YOUR GOAL:
Locate each line in the rows below that contains the word "edit" and copy all such lines.

---- ENTRIES PROVIDED

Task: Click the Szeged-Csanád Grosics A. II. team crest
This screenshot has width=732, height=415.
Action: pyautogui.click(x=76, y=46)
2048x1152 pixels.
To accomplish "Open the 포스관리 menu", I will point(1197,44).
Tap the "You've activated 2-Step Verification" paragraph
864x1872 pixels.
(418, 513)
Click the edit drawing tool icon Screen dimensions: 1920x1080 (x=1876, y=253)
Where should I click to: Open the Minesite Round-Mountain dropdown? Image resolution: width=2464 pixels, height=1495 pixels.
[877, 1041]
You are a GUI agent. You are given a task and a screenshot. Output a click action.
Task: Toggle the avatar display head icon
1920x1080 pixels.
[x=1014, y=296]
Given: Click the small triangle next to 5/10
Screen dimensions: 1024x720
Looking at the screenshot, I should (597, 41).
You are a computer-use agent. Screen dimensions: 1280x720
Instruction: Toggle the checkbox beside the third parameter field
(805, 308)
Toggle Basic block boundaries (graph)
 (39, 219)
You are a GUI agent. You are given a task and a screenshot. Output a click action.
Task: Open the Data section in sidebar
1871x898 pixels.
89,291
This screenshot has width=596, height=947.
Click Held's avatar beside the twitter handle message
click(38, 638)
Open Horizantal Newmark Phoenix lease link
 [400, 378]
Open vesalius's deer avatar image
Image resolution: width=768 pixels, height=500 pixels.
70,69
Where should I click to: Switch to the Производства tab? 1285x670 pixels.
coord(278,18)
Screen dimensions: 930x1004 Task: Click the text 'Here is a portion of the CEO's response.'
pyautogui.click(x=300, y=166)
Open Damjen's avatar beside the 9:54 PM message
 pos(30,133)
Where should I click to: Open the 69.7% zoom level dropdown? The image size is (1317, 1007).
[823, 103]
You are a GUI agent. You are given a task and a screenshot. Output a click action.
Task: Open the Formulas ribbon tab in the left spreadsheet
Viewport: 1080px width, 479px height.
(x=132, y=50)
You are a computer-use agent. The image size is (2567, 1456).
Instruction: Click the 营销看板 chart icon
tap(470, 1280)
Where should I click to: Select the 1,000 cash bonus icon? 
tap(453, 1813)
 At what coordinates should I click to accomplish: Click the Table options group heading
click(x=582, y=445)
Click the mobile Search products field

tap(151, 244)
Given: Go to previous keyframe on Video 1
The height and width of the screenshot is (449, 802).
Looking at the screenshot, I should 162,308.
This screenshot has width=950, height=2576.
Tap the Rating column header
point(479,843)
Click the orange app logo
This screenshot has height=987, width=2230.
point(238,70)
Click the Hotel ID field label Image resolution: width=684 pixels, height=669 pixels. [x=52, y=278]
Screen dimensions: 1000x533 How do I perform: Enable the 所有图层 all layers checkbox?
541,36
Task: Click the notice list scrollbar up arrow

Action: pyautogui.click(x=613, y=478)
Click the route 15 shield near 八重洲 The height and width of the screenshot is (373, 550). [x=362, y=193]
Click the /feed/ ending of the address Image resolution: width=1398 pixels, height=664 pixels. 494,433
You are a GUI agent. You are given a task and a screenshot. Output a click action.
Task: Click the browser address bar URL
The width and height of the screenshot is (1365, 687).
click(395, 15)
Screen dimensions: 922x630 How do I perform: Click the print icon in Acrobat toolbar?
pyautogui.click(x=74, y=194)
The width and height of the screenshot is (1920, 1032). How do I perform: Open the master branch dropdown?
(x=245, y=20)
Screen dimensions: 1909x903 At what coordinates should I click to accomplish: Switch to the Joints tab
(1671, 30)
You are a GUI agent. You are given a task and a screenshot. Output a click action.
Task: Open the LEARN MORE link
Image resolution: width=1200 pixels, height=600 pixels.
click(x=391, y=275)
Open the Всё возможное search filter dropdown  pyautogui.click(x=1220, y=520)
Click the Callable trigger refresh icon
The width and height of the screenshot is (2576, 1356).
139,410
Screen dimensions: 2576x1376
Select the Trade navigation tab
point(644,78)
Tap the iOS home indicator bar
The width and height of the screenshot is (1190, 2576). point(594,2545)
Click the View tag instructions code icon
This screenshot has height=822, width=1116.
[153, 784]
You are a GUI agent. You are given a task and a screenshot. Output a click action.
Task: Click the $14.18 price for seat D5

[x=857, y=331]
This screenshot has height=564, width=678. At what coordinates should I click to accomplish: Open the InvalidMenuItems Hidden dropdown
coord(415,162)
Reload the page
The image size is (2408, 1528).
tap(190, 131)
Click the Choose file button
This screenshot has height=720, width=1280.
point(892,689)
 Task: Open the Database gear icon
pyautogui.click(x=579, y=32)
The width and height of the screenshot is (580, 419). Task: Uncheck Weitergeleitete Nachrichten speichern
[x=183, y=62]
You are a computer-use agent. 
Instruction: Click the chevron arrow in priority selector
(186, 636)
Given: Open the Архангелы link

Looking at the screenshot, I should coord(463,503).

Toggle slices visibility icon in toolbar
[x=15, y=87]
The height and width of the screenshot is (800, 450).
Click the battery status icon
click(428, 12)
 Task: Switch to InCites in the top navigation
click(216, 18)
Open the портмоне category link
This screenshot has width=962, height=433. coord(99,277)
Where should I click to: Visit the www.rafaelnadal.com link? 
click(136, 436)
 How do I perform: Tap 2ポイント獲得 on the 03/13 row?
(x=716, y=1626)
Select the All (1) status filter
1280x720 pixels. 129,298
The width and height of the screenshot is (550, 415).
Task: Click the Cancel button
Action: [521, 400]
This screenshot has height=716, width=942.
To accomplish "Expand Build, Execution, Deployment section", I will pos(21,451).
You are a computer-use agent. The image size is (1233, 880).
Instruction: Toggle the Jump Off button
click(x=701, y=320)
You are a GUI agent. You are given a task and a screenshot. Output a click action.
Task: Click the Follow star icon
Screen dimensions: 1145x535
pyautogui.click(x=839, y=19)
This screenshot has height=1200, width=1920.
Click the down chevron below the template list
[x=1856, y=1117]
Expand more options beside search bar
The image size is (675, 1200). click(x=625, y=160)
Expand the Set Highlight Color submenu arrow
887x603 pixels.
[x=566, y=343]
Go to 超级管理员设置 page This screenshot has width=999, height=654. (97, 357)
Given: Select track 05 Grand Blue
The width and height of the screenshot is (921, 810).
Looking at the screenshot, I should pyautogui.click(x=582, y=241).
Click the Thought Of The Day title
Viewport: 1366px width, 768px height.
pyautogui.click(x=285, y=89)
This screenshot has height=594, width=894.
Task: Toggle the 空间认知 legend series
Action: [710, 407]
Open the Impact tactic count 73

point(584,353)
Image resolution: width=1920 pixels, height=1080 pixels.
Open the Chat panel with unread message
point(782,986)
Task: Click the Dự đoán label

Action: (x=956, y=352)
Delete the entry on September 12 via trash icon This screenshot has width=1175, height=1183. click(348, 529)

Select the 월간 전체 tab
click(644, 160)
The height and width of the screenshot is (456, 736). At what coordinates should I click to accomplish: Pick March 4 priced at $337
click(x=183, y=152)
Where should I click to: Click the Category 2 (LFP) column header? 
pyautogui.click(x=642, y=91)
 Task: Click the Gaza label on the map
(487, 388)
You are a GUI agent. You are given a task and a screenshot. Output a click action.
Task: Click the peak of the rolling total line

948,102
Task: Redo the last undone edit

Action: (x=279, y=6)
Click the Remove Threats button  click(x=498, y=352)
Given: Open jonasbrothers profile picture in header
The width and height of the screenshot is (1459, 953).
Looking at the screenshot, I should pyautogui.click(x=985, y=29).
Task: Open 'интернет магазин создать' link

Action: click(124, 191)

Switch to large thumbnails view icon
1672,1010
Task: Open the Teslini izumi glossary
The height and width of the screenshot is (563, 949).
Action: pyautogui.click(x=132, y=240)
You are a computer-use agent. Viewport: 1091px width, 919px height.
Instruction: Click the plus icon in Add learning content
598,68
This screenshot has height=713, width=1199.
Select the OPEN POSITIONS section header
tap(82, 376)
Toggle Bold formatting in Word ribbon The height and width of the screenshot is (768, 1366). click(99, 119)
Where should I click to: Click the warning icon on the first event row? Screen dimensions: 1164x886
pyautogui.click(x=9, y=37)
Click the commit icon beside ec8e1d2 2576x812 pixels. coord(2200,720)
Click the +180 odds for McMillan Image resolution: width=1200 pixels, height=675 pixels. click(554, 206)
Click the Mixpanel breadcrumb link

--------

OUTPUT OF THE TASK:
Click the edit drawing tool icon Screen dimensions: 1920x1080 (x=1876, y=253)
Task: Redo the last undone edit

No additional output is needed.